Since the collapse of the Scenic toll road in 2013, maintaining the famous Baja highway has become a huge drain on federal resources
By Marco Flores | ZETA
Repairing the badly damaged section of highway required the investment of nearly one billion pesos in 2014 – approximately 80 million dollars at the time – and the extensive project took over a year. “And in spite of all the work and money invested, the threat of another collapse is still very real,” according to the president of the Ensenada College of Civil Engineers (CICE), Fabián René Ibarra López.
A review of public records from the National Infrastructure Fund (Capufe) shows that the Tijuana-Ensenada highway currently ranks third in Mexico in terms of costs for major maintenance, with all of those funds being spent only at Kilometer 92, near the site of the collapse zone from 2013.

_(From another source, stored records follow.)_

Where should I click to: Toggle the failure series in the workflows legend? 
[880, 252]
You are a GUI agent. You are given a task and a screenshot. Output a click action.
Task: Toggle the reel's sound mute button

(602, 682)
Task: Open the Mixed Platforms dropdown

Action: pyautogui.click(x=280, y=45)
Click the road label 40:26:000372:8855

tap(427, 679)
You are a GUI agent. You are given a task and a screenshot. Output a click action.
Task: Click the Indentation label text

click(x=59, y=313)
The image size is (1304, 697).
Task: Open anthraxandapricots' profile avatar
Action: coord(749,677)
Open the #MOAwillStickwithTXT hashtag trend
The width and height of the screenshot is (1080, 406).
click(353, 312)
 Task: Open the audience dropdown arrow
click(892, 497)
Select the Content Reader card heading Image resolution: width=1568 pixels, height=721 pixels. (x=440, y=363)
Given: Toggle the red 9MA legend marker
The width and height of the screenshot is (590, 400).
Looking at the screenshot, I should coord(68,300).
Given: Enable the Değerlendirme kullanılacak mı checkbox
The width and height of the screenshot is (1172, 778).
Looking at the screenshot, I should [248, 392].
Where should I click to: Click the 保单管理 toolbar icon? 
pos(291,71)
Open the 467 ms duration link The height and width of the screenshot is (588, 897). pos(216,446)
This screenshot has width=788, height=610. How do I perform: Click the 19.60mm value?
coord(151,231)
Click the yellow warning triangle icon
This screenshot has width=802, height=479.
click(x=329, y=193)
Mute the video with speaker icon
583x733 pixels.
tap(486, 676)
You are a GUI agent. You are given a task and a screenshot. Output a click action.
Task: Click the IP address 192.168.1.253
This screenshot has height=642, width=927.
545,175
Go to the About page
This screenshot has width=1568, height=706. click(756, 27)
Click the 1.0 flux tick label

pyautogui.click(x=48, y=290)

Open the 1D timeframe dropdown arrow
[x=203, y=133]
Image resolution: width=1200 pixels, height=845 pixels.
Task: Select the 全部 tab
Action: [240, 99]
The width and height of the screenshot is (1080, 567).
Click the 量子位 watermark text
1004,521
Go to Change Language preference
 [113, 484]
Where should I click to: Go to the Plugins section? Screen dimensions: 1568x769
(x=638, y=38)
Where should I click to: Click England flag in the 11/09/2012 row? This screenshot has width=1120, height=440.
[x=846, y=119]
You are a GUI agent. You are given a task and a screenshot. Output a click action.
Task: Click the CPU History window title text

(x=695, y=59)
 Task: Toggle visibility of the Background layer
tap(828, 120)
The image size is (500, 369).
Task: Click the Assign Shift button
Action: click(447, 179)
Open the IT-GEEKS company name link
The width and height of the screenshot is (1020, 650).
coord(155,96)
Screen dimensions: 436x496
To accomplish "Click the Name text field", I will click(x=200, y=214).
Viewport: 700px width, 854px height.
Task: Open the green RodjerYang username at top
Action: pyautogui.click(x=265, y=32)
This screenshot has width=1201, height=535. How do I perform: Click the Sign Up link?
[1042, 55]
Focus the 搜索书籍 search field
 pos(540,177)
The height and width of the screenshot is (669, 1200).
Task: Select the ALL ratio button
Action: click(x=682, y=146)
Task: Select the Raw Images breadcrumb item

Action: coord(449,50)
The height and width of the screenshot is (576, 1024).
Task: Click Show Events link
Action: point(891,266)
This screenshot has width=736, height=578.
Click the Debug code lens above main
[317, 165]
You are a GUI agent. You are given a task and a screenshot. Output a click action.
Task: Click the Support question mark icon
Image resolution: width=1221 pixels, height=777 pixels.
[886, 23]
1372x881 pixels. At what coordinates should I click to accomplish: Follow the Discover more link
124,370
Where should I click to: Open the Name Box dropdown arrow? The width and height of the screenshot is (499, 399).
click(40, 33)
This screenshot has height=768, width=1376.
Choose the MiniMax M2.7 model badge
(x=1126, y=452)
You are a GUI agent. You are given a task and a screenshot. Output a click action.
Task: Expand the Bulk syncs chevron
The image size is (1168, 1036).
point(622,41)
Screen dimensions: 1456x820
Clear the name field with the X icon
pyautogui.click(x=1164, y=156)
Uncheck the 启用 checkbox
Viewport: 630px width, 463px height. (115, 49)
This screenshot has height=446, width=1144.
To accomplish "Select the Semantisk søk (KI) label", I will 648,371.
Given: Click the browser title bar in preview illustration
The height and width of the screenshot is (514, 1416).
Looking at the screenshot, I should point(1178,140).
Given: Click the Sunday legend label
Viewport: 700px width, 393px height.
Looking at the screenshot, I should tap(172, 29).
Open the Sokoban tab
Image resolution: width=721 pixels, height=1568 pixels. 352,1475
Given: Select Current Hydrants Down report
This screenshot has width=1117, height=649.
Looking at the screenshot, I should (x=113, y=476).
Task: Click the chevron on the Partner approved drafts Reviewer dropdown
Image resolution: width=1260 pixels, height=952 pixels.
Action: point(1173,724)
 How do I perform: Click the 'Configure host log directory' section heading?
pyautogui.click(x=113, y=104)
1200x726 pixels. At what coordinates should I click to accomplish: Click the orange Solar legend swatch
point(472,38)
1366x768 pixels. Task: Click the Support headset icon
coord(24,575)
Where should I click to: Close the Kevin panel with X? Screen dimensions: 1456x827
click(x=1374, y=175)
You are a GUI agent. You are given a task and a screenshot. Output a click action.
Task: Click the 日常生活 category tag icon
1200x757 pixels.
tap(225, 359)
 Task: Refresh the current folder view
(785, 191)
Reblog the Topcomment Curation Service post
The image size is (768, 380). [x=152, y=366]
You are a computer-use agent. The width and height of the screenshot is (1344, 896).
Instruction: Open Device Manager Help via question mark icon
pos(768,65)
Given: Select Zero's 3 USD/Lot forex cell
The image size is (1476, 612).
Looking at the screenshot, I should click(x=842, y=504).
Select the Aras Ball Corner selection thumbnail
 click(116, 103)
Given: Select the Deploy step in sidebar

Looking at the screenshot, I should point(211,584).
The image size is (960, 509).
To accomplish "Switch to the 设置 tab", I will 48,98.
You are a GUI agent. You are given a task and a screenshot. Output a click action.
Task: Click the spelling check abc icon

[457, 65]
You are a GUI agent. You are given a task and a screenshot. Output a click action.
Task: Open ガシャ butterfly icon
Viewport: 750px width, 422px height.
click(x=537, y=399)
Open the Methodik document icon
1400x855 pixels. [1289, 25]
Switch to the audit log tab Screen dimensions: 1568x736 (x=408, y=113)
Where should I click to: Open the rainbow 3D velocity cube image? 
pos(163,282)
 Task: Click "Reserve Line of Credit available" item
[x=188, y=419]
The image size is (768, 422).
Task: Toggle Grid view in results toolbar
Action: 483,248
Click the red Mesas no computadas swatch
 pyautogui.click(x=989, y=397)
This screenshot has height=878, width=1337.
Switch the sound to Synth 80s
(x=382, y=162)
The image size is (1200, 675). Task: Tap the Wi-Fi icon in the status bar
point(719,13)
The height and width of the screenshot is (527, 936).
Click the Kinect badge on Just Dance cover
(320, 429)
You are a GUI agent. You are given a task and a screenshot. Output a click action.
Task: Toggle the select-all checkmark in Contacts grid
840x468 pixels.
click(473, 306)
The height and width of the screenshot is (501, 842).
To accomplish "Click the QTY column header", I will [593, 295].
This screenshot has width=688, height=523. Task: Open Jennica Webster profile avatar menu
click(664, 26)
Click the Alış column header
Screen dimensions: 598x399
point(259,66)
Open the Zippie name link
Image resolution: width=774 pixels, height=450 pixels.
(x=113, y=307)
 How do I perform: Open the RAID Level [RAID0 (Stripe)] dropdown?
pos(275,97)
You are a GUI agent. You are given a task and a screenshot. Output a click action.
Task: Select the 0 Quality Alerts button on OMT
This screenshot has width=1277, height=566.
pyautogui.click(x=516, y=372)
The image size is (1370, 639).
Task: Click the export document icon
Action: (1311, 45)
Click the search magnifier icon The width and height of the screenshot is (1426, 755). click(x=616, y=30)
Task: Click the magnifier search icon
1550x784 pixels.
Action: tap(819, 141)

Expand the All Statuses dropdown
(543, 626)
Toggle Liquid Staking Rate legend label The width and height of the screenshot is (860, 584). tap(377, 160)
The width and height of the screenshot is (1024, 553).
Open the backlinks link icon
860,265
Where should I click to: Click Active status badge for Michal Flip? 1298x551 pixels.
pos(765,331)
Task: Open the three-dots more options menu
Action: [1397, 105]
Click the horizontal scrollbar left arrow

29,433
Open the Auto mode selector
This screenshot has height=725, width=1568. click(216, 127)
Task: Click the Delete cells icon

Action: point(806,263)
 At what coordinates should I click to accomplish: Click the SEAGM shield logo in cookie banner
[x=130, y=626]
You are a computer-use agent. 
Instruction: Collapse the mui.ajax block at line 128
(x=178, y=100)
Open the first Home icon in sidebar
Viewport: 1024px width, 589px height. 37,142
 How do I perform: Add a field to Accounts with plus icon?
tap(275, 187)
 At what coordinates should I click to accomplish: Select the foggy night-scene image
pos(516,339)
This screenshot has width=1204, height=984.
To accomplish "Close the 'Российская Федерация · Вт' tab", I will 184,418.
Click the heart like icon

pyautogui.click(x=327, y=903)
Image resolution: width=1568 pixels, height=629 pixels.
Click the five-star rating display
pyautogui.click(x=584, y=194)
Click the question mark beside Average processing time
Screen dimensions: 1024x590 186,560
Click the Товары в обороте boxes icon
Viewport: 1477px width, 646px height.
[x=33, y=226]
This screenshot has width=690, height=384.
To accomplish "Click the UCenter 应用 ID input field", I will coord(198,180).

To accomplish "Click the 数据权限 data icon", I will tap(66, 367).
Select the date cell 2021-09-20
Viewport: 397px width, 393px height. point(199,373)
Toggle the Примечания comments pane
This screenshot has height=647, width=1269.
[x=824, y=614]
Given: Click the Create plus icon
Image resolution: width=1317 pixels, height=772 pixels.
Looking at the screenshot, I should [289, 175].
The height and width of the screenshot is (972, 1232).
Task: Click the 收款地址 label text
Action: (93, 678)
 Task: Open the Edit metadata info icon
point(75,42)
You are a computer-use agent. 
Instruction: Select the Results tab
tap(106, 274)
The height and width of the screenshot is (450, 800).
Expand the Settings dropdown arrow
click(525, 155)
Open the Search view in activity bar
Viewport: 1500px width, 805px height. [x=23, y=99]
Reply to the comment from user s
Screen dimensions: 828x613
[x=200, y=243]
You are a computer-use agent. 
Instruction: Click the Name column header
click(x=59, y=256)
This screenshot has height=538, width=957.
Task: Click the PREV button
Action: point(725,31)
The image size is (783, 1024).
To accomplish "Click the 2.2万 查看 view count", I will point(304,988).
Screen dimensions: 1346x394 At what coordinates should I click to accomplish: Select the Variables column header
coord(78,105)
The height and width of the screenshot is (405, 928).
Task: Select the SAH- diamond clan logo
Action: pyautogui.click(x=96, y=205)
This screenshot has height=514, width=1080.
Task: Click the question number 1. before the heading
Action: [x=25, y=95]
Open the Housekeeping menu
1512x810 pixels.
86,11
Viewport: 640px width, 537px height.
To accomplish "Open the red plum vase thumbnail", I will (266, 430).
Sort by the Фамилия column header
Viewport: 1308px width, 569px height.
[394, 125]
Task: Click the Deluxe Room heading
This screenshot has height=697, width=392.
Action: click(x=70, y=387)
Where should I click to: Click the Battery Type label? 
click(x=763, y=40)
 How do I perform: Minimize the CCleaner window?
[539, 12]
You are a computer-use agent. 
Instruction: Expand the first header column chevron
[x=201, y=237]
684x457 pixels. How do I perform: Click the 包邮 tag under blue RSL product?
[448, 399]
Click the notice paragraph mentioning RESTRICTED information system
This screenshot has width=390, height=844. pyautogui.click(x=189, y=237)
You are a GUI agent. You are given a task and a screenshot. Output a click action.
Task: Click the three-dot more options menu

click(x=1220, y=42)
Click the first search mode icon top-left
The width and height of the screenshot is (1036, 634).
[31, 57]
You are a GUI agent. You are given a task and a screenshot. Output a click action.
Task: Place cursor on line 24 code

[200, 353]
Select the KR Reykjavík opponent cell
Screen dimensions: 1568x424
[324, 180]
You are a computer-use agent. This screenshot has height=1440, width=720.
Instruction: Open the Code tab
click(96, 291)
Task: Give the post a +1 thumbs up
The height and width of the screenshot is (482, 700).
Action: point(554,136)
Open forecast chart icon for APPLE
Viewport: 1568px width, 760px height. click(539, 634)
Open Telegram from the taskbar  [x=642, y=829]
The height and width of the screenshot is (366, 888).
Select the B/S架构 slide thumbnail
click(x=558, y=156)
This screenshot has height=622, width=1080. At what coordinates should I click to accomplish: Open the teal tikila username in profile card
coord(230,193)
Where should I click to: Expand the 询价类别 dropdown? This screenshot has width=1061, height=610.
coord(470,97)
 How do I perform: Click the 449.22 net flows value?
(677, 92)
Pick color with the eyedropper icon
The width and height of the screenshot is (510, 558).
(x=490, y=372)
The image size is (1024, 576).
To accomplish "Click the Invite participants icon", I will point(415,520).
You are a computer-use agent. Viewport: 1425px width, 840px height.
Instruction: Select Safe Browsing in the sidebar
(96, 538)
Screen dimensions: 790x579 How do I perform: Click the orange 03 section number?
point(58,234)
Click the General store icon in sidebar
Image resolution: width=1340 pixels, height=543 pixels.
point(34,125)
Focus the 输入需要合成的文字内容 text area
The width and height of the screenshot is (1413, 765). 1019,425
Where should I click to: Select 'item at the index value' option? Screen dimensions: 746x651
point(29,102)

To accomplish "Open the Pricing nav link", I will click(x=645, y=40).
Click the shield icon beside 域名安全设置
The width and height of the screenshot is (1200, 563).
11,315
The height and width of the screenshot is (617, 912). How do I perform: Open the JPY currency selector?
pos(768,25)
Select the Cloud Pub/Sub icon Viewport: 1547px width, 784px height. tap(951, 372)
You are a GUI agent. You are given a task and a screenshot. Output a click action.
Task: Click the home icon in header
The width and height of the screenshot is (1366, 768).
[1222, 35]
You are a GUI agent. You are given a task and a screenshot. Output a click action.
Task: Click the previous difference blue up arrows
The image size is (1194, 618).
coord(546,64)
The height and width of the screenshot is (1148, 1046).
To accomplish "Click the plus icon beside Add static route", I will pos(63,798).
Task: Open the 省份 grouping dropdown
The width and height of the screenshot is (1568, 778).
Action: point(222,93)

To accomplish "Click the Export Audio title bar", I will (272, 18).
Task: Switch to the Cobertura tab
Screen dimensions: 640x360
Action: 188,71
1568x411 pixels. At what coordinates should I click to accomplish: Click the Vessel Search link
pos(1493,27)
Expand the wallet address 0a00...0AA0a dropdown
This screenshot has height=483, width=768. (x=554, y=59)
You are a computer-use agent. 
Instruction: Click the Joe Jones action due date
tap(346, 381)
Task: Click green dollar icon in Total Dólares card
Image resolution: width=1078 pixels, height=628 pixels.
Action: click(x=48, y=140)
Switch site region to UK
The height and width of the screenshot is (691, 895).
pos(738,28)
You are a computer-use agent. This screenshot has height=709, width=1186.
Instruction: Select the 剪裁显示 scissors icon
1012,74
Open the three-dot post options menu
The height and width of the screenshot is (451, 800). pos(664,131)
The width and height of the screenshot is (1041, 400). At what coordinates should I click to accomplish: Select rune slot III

While the scenic highway continues to receive hundreds of millions of pesos in federal resources targeted for major maintenance, the alternate route project (bypass) for now has been put aside; a 23.5-kilometer stretch that would run from the Bajamar area to the Tijuana-Ensenada and Tecate-Ensenada free road highways and ending at the beginning of the Ensenada Bypass.
According to the Ensenada Municipal Strategic Plan (PEME) study prepared by the Ensenada Economic Development Council and the Ensenada City Council, the investment required to build the alternate route the Scenic toll road would amount to about 2.7 billion pesos, or nearly the equivalent of what Capufe invested in the entire country in 2020.
Currently, there just doesn’t seem to be enough political support to take on the costly project.
RISK OF ANOTHER SLIDE REMAINS
The scenic highway was built in an unstable seismic area of the northern Baja Pacific coastline, opening to traffic in 1967.
A few years later, several researchers would begin voicing their concerns, including Alejandro Aguado Sandoval of the Engineering Institute of the National Autonomous University of Mexico (UNAM), who began to point out evidence of visible cracks in the road that were observed as early as 1976 and near an area where several nearby houses were destroyed by landslides that occurred in 1995.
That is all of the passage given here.